Within weeks of the Third Avenue event, examiners at the Securities and Exchange Commission sent detailed requests to mutual funds and exchange-traded funds seeking information about how they price less liquid securities, and whether certain parties have ever challenged those prices, according to a copy of a letter sent by the SEC and viewed by Reuters.
The SEC specifically requested daily internal illiquidity calculations from Aug. 31 through Dec. 15.
It also asked for a list of large fund shareholders, daily inflow and outflow data and any disclosures concerning “liquidity, quality of portfolio composition and/or redemption activity for each fund.”
In an unusual move, the SEC gave fund managers just 24 hours to turn over a little more than half of the requested materials from its December letters, according to people familiar with the agency’s request. The funds were then given one additional week to submit the remaining documents.
“I think that SEC examiners are better now at reacting quickly to these problem situations,” said Norm Champ, who previously oversaw the division at the SEC that regulates funds.
An SEC spokeswoman declined to comment on the exam into high-yield bond funds. The sources familiar with the review spoke to Reuters anonymously because SEC exams are not public.
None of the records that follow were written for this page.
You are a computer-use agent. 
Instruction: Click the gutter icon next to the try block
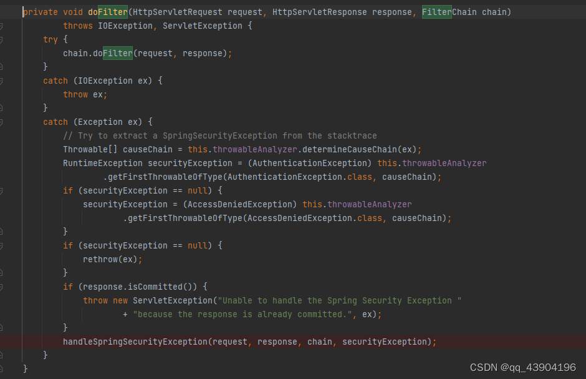pos(3,39)
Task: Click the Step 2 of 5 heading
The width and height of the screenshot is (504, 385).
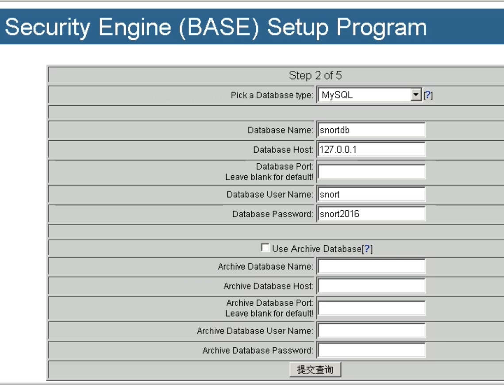Action: pyautogui.click(x=315, y=76)
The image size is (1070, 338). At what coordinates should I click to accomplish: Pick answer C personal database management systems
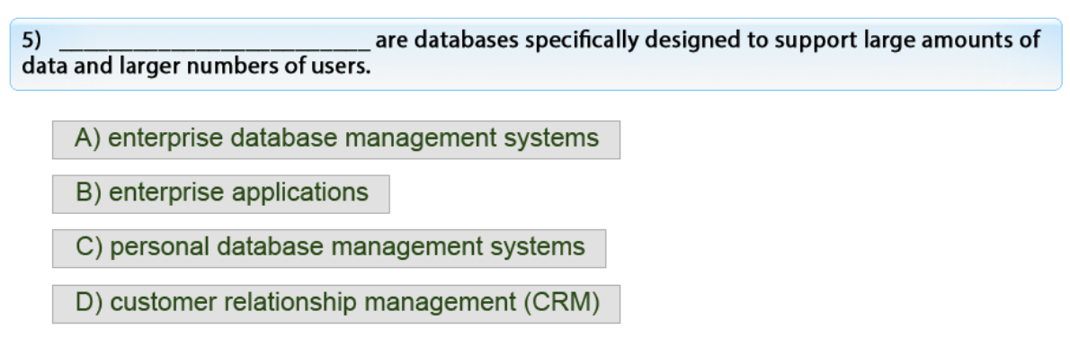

According to a Reuters analysis, at least one-fifth of the roughly $789 million of Third Avenue’s Focused Credit Fund was composed of illiquid assets, or securities that don’t have a market price because they trade infrequently.
When Third Avenue was unable to find buyers, it was forced to suspend a flood of redemptions and liquidate the fund.
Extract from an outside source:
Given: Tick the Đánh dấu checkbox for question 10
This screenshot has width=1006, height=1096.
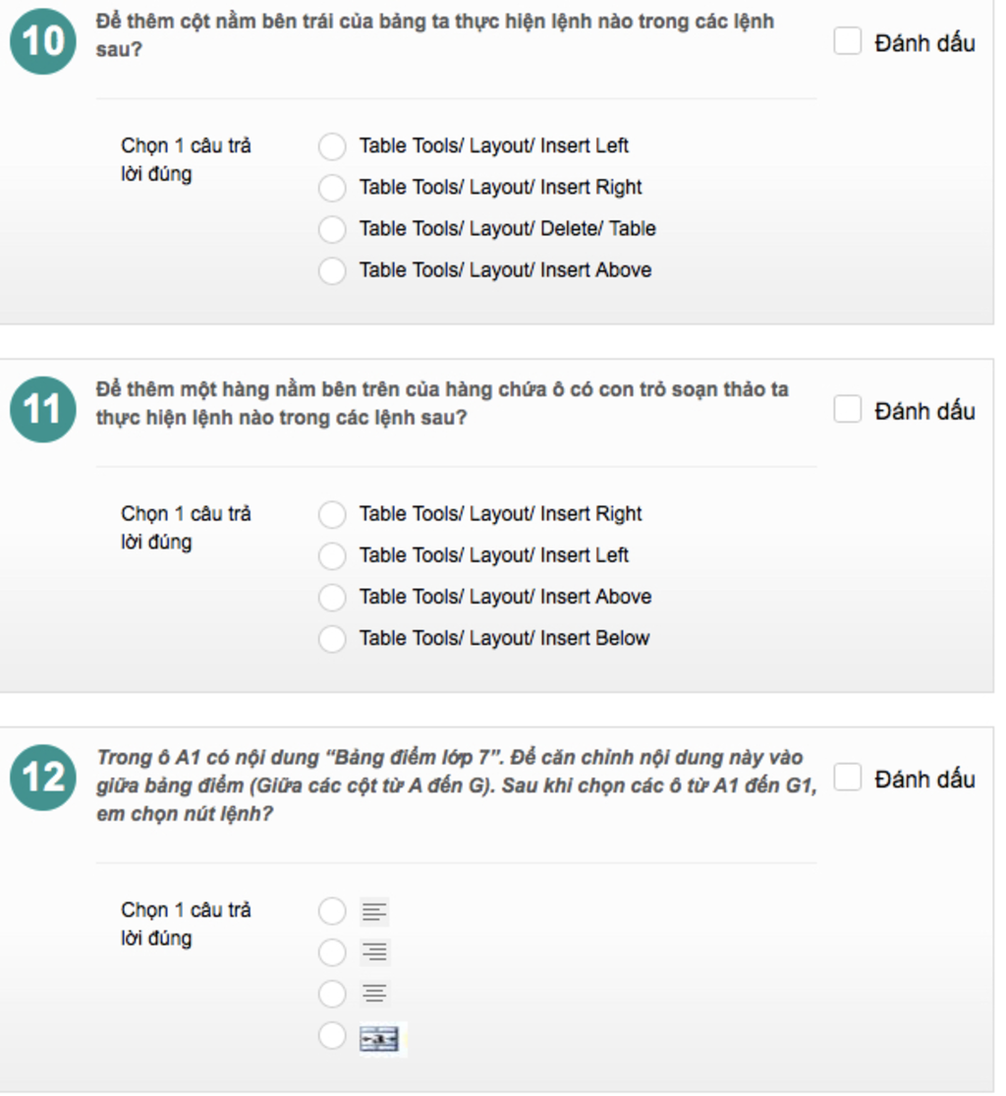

The collapse has raised fresh questions over whether there are enough protections in place to buffer the marketplace in the event a fund is forced to unwind, and whether tougher rules are needed to protect investors from liquidity market risks.
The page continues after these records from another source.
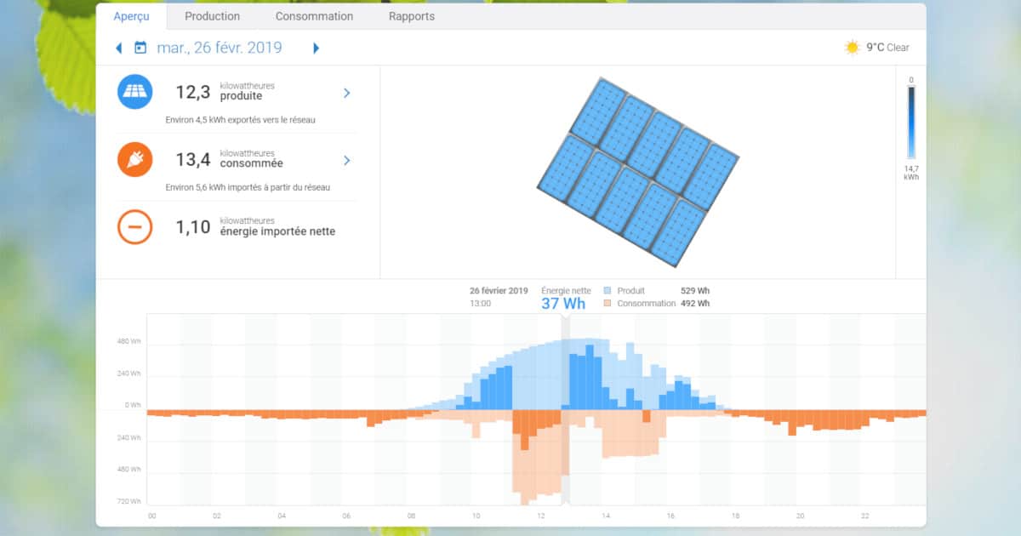Go to previous day with left arrow
This screenshot has width=1021, height=536.
pos(118,48)
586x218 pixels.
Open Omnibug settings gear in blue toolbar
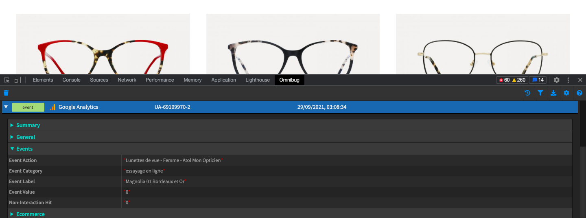tap(566, 93)
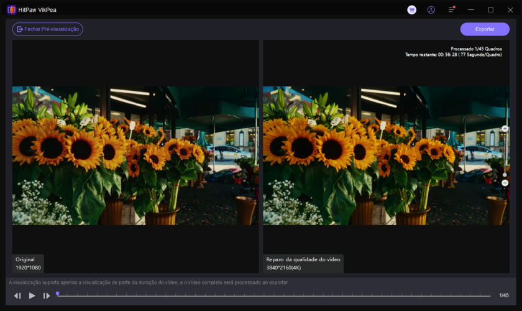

The SEC has been trying to reduce such risks by proposing new rules in September, which call for mutual funds and exchange-traded funds to classify the liquidity of their portfolios and periodically review liquidity risks, among other things.
The agency also said earlier this week that its examiners plan to more closely scrutinize mutual funds, ETFs and private funds that are exposed to illiquid securities. (Reporting by Sarah N. Lynch in Washington, Editing by Soyoung Kim and Alistair Bell)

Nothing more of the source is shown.